In a letter alerting parents of the "stranger danger" incident, the district says the girl was walking to meet her mother at her car a few blocks from school when a man in a gold van pulled up beside her near Kingwood Glen and Kristen Pine Drive.
According to the letter, the driver asked, "Do you want some candy? Come with me.” She avoided eye contact and continued walking toward her mother's car.
The district says that's when a passenger in the rear of the van, described as a teen girl with dyed-red hair, opened the door and asked the girl, "Do you know this person? Don’t talk to strangers!” before the van sped away.
The incident has been reported to Humble ISD police and extra patrols will be in the area, the district says.
"Please continue to encourage your children to report any concerns to our school staff, Humble ISD Police (281-641-7900) or through the Humble ISD iHelp app. By working in partnership, we keep our school safe and students focused on learning," the letter says.

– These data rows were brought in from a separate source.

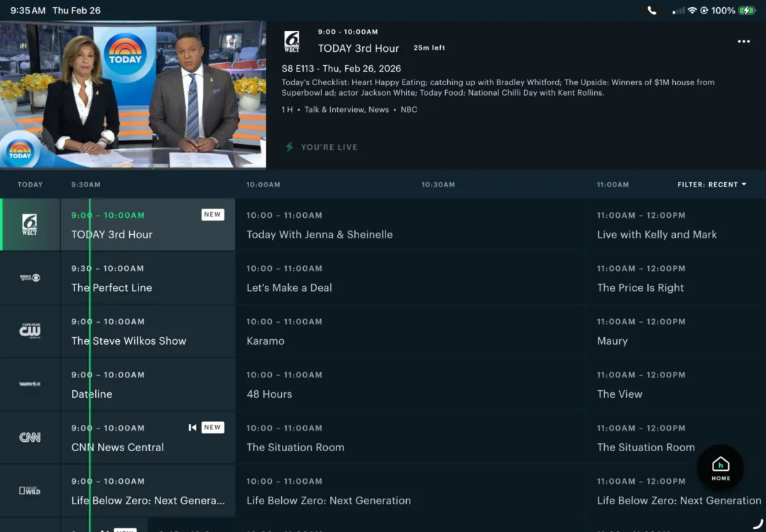This screenshot has height=532, width=766.
Task: Open the Nat Geo Wild channel logo
Action: (x=29, y=490)
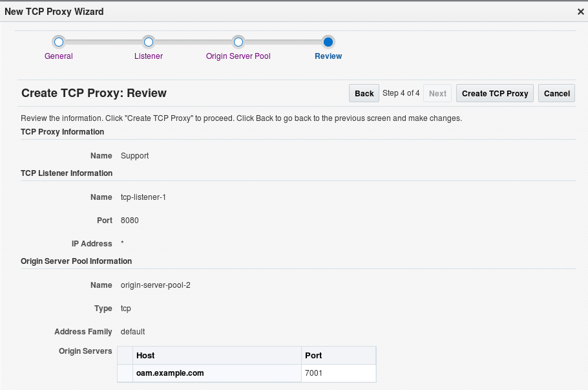This screenshot has width=588, height=390.
Task: Close the wizard with the X
Action: tap(580, 11)
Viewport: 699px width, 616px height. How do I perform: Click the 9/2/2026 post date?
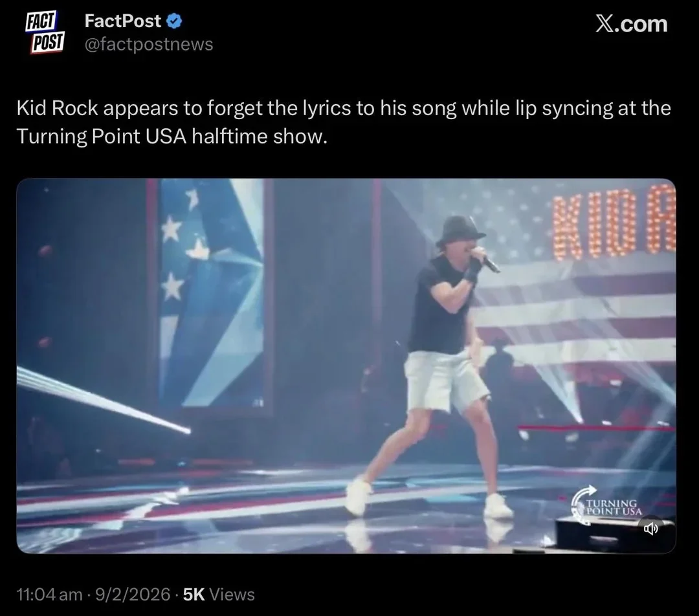pos(133,594)
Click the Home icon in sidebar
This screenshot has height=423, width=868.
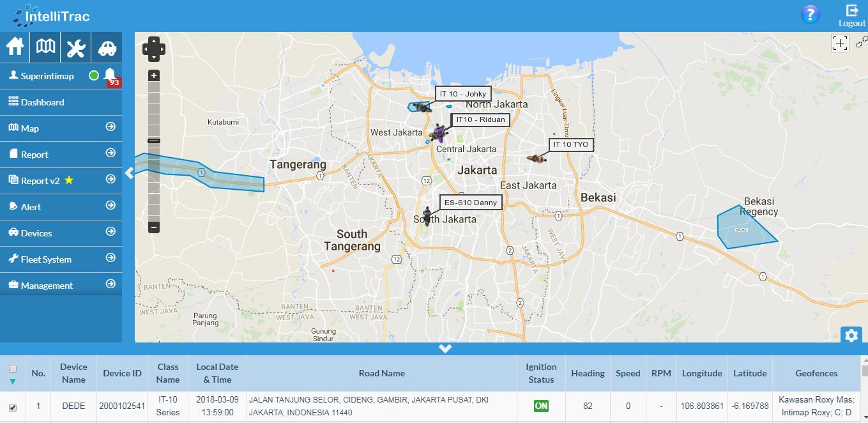click(15, 47)
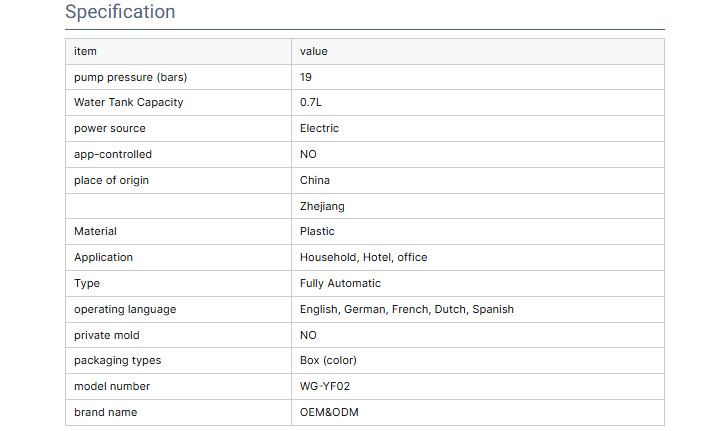Select the operating language label

pyautogui.click(x=125, y=310)
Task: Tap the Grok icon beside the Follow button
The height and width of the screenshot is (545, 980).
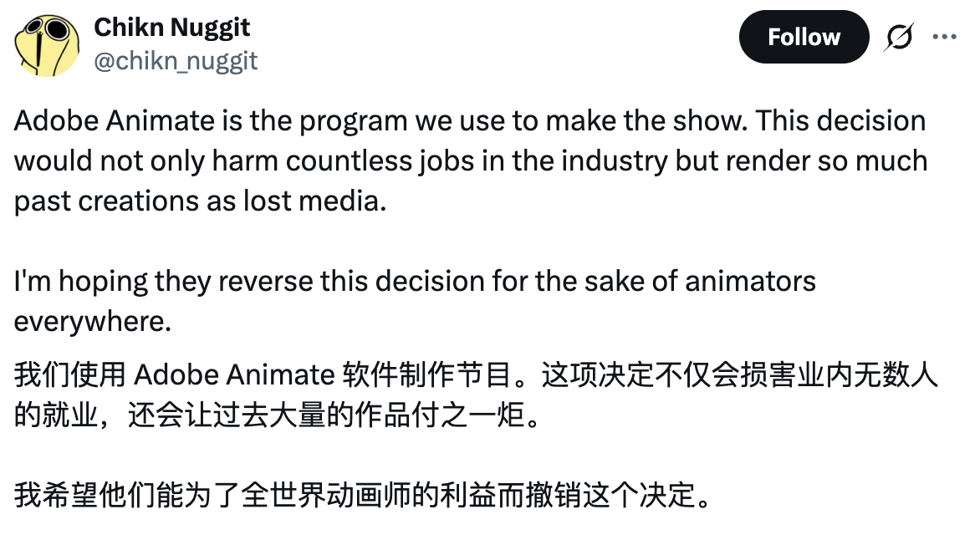Action: (899, 37)
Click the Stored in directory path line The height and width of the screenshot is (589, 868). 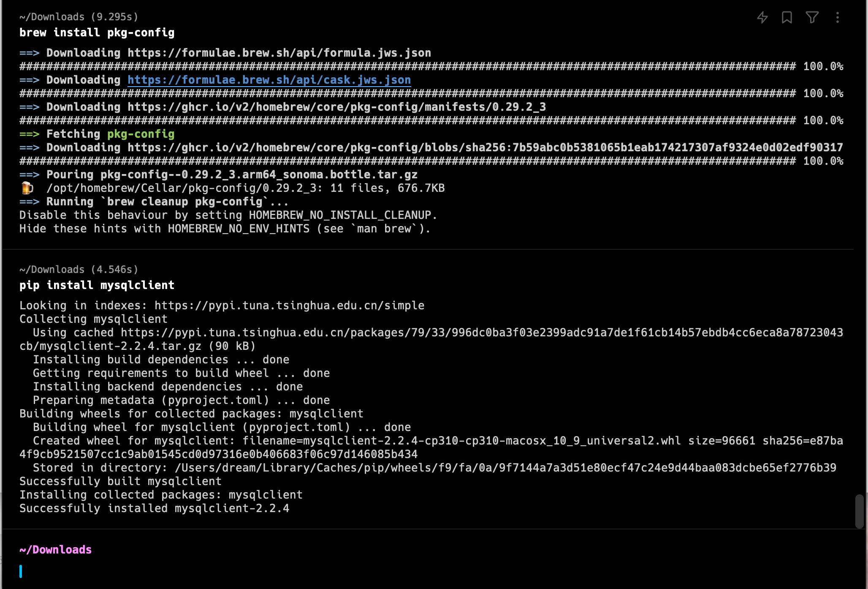click(x=435, y=468)
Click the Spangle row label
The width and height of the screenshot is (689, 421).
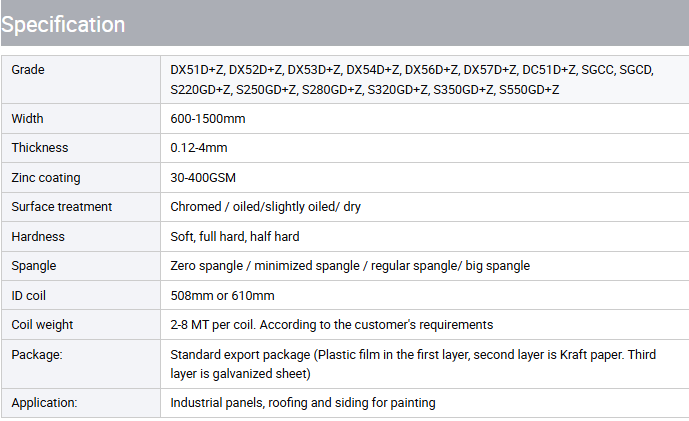click(34, 266)
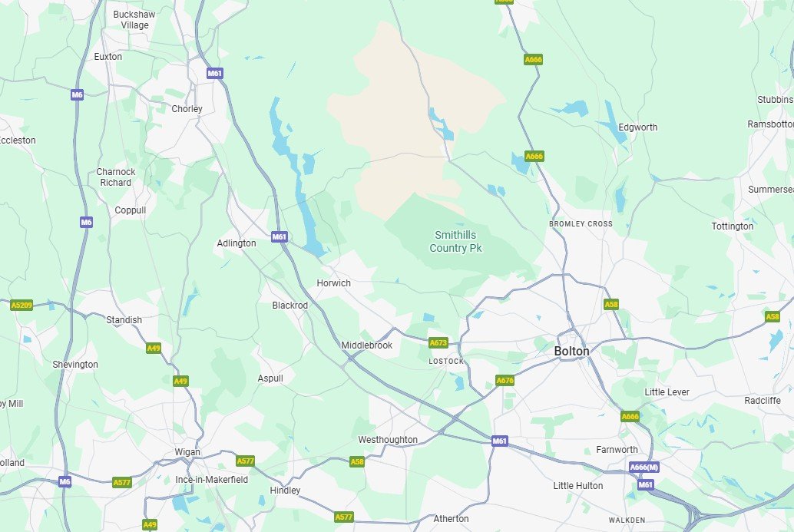Click the Chorley town label
Screen dimensions: 794x532
point(187,109)
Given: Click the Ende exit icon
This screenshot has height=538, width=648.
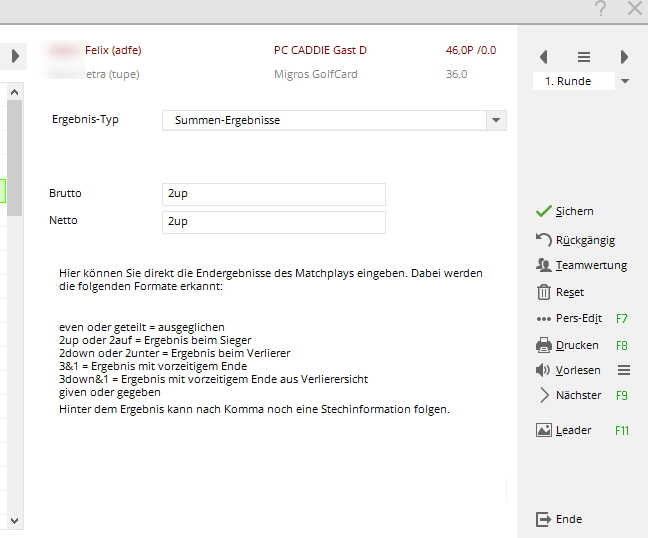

The letter also shares these safety tips with parents and students:
- Walk to and from school in groups.
- If anything unusual occurs, tell an adult immediately. Time can be critical.
- Never talk to strangers or accept rides from them, even if you are stranded. Call a trusted adult for transportation.
- Be proactive: tour the neighborhood to identify safe and dangerous circumstances and places. Arrange for immediate access to neighbors or other trusted adults who could be contacted in an emergency.
- Don’t panic. If you are afraid or have a problem, call a parent or a trusted adult.
- Never tell people at your door, phone callers, or online that you are home alone.
- Keep your house key hidden. Don’t give it to anyone and don’t keep it in a visible place that would tell people you are going home to an empty house.
- Never get into a car, enter a home, look for a lost pet or person, or accept food or items from an adult, unless your parents know what you are doing or have identified that person as a trusted emergency contact.
- Tell a trusted adult – parent, teacher or counselor – if anyone ever makes you feel uncomfortable.